The biggest problem a cardholder might have with a Diners Club membership could be canceling it.
The specialty card has been placing particular emphasis on retaining its affluent cardholders, rather than acquiring new accounts, in an attempt to cut costs and keep pace in an increasingly competitive industry.
Citicorp's Diners Club Inc., Chicago, has formed a department to look after possible defectors in its card base. Started less than a year ago, the retention department at Diners Club monitors members and offers them incentives before they leave.
"We decided to formalize the program. We've always been interested in the dynamics of retention," said Walter Sanders, vice president of corporate affairs for Diners Club. "Often we're incredibly successful in converting someone who calls in; we reiterate the many benefits to them."
Mr. Sanders, who would not specify a percentage, said that the reconversion rate is "higher than the industry norm."
Randy Petersen, editor and publisher of Inside Flyer magazine, said that Diners Club's retention efforts are among the most extensive in the industry.

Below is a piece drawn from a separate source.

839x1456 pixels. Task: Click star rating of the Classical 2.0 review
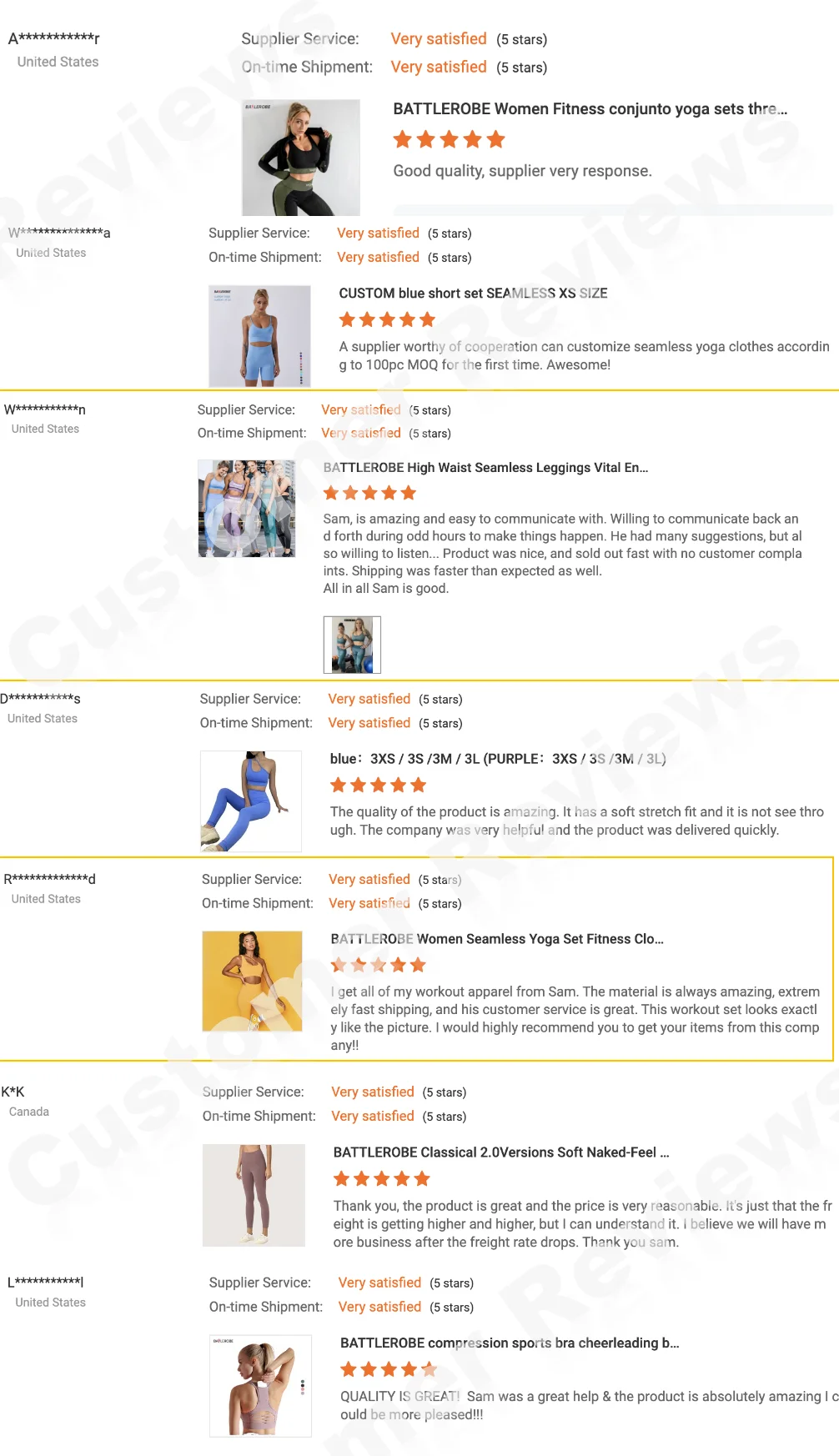pos(382,1178)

"What's unique about them is that they don't wait to lose a customer to start retention efforts. They watch turnover and spending that might point to a retention problem in the future," Mr. Petersen said.
"There is a better chance of maintaining a customer while the account is active than to get him back once he has canceled," Mr. Petersen added. "With other cards, the retention starts when a member has canceled."

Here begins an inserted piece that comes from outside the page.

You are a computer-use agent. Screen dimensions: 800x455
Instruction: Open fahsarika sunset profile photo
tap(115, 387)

As part of its retention process, Mr. Sanders said that Diners Club monitors spending levels and the timing of reward points redemption. He added that the process continues when a customer calls in to cancel a membership and can last up to 90 days after the card has been canceled.

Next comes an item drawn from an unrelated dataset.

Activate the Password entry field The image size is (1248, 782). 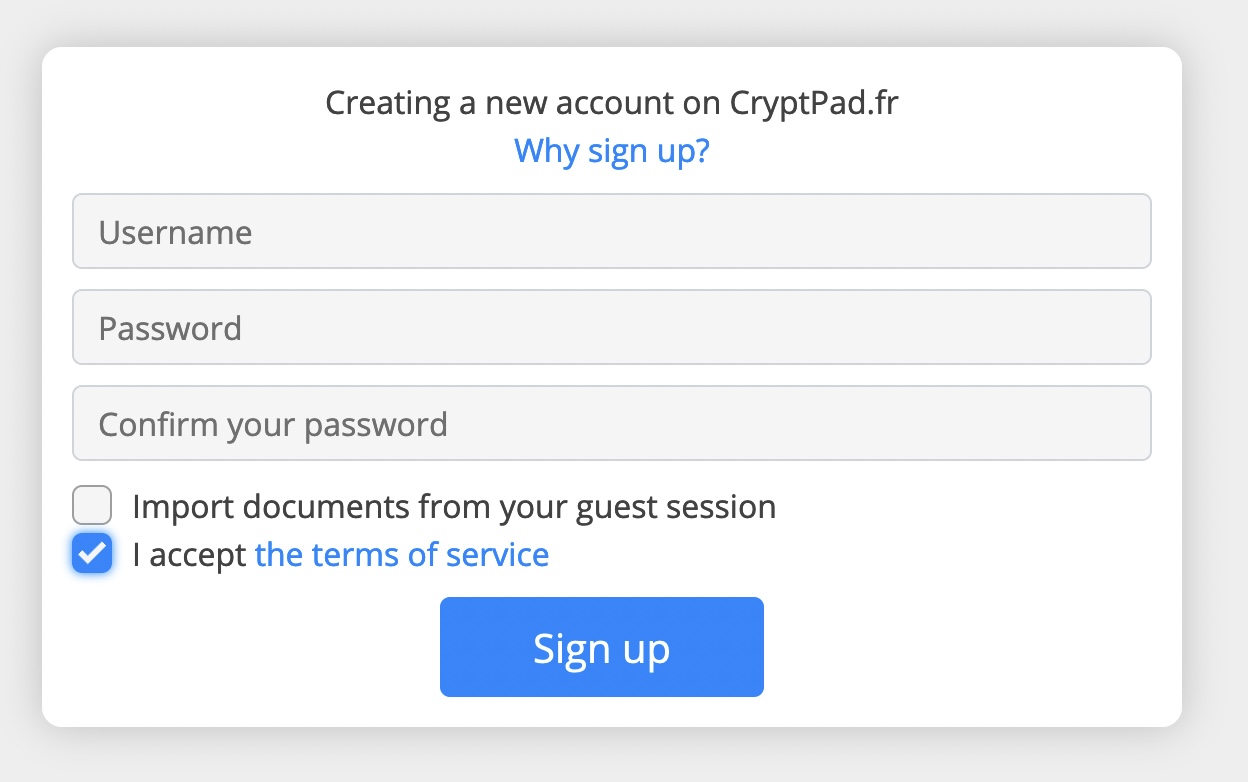[x=611, y=327]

"We understand the retention dynamic and we'll work hard to make sure we keep the right kind of card member," he said, alluding to frequent business travelers.
Analysts say that a customer retention program is indispensable in the credit card industry, and the Diners Club program is in many respects not unusual. However, consultants say it scores high in its efforts, which are seen as a costly.
"More and more people are using the back end, the attrition end, to source and get back relationships," said James Accomando, president of Accomando Consulting Inc., Fairfield, Conn. "Diners Club is a very pricey product, so they will watch the back door very closely."
Mr. Accomando, who has worked as a consultant for Diners Club International EMEA, said that the high value of the rewards program could drive the card's price up and hurt its competitiveness.
"Because their customer base is shrinking and attriting, they try to offer the best in airline benefits and travel programs and restaurant dining," Mr. Accomando said. "In the long term, it tells you that their prices will go up."
Diners Club, according to Faulkner and Gray's Card Industry Directory, had a 1995 charge volume of $22 billion. It reported 6.8 million cardholders and a 2.8 million merchant acceptance base worldwide.
This works out to about 33% to 50% more charge volume than the standard MasterCard or Visa user, or about $3,200, according to Robert B. McKinley, president of Ram Research Corp., Frederick, Md. He said that the average charge volume for Visa and MasterCard is about $2,000 per card.
Mr. McKinley also pointed out that the voluntary attrition rate in the industry for the past five years has been about 8%. The attrition rate for Diners Club was not available.